◆ Records for this task ◆
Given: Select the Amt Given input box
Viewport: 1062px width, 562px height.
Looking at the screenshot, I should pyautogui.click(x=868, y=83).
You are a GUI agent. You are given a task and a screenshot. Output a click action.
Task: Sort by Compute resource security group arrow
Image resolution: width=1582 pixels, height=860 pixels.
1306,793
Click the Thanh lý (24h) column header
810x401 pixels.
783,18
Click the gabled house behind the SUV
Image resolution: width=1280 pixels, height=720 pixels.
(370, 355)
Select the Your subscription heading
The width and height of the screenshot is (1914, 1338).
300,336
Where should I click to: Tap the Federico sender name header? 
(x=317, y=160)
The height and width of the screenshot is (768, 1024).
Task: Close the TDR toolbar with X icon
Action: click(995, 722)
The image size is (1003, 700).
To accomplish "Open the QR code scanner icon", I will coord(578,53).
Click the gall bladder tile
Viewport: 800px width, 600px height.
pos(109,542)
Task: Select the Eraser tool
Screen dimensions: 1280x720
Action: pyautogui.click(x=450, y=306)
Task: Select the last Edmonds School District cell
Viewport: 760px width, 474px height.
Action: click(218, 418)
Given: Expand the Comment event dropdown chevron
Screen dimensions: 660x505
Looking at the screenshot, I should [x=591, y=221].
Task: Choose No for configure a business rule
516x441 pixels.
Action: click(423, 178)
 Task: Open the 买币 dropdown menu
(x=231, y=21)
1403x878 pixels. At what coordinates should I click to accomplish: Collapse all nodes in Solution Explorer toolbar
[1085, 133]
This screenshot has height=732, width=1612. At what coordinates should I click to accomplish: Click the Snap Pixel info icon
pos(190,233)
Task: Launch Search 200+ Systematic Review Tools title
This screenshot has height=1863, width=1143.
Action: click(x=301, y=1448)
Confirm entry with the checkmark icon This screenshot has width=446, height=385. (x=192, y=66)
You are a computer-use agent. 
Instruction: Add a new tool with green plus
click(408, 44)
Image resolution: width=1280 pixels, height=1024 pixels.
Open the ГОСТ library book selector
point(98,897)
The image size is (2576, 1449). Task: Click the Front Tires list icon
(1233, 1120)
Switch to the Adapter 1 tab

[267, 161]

◆ Exercise details ◆
Transcribe the material exactly, stopping after the "Task: Choose No for configure a business rule" line.

◆ Response below ◆
Given: Select the Amt Given input box
Viewport: 1062px width, 562px height.
Looking at the screenshot, I should pyautogui.click(x=868, y=83).
You are a GUI agent. You are given a task and a screenshot. Output a click action.
Task: Sort by Compute resource security group arrow
Image resolution: width=1582 pixels, height=860 pixels.
1306,793
Click the Thanh lý (24h) column header
810x401 pixels.
783,18
Click the gabled house behind the SUV
Image resolution: width=1280 pixels, height=720 pixels.
(370, 355)
Select the Your subscription heading
The width and height of the screenshot is (1914, 1338).
300,336
Where should I click to: Tap the Federico sender name header? 
(x=317, y=160)
The height and width of the screenshot is (768, 1024).
Task: Close the TDR toolbar with X icon
Action: click(995, 722)
The image size is (1003, 700).
To accomplish "Open the QR code scanner icon", I will coord(578,53).
Click the gall bladder tile
Viewport: 800px width, 600px height.
pos(109,542)
Task: Select the Eraser tool
Screen dimensions: 1280x720
Action: pyautogui.click(x=450, y=306)
Task: Select the last Edmonds School District cell
Viewport: 760px width, 474px height.
Action: click(218, 418)
Given: Expand the Comment event dropdown chevron
Screen dimensions: 660x505
Looking at the screenshot, I should [x=591, y=221].
Task: Choose No for configure a business rule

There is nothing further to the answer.